# Extract to read:

▼▼▼

NHL returns to action 142 days after COVID-19 forced suspension of season

TORONTO – The NHL’s most unusual season in history resumed Saturday with five qualifying round games as the league kickstarted its pandemic-hit campaign.

The New York Rangers and Carolina Hurricanes got things going 142 days after COVID-19 forced a suspension of the schedule on March 12 with a noon ET opening faceoff at Scotiabank Arena.

Any concern about a lack of emotion for the 24-team resumption of play without fans in attendance was put to rest early when Carolina’s Brady Skjei rocked Jesper Fast with a massive open-ice hit.

Jaccob Slavin scored the NHL’s first-ever August goal moments later on the opening shot just 61 seconds in when he roofed a puck on Rangers goalie Henrik Lundqvist. The 38-year-old Lundqvist was a surprise starter when rookie sensation Igor Shesterkin was deemed unfit to play – the league’s new all-encompassing term if a player is sick or injured to avoid revealing the identity of someone who’s tested positive for the novel coronavirus.

▲▲▲

# Tasks to carry out:
[A] According to the NHL article, who scored the league's first-ever August goal?
[B] From the NHL article, copy the passage that opens with the words containing "The New York" and closes with "the novel coronavirus.".

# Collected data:
▼▼▼

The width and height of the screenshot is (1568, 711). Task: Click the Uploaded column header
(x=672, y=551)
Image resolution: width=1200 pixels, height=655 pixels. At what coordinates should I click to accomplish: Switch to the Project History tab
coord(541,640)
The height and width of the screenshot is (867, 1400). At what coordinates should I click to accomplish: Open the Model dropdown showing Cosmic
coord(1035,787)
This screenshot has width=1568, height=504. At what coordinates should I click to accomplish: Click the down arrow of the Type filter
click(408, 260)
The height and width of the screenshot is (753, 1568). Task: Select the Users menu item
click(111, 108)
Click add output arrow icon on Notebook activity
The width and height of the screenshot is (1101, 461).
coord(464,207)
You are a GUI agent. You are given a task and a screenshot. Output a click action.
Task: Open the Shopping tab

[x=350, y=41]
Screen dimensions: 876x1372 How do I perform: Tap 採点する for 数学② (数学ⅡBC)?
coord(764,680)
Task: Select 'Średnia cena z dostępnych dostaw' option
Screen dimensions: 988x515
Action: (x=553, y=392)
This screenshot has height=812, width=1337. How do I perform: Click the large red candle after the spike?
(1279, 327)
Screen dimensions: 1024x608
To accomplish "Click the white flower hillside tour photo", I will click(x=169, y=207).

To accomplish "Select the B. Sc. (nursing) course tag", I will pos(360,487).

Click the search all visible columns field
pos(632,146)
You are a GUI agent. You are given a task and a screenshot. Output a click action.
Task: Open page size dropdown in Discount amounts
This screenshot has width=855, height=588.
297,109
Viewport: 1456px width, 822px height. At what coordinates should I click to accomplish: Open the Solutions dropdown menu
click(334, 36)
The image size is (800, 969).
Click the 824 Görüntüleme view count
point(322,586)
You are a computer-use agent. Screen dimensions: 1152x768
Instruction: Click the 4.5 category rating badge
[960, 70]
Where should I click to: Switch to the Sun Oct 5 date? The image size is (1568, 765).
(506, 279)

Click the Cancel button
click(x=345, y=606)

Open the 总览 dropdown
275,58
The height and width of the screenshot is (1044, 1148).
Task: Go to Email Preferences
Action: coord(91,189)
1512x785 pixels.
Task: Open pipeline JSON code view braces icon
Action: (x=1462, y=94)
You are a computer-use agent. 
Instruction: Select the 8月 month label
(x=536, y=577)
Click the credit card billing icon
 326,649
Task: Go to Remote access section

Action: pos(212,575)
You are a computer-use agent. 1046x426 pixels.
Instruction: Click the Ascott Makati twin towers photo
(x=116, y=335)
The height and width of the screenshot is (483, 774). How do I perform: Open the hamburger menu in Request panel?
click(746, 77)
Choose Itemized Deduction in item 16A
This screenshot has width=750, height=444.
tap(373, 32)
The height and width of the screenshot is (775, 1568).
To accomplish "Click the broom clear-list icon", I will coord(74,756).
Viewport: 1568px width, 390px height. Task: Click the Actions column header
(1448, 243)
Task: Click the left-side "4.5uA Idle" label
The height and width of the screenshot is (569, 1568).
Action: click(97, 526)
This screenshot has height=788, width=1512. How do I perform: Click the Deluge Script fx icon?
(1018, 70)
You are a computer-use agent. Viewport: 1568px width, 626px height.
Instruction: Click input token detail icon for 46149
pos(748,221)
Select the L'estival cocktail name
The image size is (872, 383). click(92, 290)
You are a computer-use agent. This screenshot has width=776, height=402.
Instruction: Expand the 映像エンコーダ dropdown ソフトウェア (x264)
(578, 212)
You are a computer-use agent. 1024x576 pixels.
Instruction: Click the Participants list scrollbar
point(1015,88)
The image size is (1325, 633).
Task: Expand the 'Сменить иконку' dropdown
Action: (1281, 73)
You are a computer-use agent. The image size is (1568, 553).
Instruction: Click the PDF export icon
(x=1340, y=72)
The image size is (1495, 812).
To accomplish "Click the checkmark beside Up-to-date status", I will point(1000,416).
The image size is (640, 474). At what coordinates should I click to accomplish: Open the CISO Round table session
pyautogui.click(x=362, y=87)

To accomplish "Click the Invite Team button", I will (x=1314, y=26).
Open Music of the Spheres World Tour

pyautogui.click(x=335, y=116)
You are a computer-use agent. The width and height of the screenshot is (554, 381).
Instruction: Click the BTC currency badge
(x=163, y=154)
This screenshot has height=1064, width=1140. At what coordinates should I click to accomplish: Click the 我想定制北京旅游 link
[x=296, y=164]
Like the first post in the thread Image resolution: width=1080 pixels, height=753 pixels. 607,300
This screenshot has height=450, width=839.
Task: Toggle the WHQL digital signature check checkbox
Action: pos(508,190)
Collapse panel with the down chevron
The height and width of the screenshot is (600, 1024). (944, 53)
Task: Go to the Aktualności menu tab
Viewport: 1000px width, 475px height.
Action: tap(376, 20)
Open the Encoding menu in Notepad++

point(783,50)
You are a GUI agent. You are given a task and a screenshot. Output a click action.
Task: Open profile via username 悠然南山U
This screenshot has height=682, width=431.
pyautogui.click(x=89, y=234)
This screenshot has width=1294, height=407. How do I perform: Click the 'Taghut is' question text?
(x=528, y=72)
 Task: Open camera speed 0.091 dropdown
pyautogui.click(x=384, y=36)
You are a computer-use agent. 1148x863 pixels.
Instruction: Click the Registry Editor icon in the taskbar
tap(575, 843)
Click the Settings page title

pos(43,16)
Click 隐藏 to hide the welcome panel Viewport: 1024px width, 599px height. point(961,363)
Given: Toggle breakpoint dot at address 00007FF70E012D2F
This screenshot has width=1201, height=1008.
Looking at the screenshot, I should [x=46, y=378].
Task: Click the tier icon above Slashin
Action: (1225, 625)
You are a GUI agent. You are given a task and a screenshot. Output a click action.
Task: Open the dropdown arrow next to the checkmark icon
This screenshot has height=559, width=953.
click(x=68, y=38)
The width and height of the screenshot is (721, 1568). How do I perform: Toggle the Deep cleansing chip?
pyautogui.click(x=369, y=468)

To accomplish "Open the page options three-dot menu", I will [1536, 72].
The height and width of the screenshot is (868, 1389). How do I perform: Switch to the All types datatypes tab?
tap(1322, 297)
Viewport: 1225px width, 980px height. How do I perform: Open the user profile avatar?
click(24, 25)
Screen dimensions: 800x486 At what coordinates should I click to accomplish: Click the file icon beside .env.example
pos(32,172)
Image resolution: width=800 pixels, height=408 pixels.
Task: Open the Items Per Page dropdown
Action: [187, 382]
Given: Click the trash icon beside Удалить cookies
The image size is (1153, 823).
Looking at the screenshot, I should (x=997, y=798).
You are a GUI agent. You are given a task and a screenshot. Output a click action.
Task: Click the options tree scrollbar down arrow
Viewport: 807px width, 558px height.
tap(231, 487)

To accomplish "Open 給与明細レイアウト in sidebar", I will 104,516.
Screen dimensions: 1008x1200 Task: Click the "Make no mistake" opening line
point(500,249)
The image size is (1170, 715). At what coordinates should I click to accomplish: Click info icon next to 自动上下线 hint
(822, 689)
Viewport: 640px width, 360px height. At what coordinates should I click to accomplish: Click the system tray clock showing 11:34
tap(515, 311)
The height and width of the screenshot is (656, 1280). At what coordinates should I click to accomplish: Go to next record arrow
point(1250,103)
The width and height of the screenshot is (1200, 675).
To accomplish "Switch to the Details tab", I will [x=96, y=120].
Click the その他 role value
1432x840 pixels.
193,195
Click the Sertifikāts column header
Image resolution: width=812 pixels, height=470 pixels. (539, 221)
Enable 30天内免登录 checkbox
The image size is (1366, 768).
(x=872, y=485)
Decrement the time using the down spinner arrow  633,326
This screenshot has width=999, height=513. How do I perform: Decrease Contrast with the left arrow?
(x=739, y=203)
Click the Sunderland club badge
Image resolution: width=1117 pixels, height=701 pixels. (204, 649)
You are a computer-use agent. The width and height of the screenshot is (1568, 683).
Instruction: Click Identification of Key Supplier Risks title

▲▲▲

# Written answers:
[A] Jaccob Slavin

[B]
The New York Rangers and Carolina Hurricanes got things going 142 days after COVID-19 forced a suspension of the schedule on March 12 with a noon ET opening faceoff at Scotiabank Arena.

Any concern about a lack of emotion for the 24-team resumption of play without fans in attendance was put to rest early when Carolina’s Brady Skjei rocked Jesper Fast with a massive open-ice hit.

Jaccob Slavin scored the NHL’s first-ever August goal moments later on the opening shot just 61 seconds in when he roofed a puck on Rangers goalie Henrik Lundqvist. The 38-year-old Lundqvist was a surprise starter when rookie sensation Igor Shesterkin was deemed unfit to play – the league’s new all-encompassing term if a player is sick or injured to avoid revealing the identity of someone who’s tested positive for the novel coronavirus.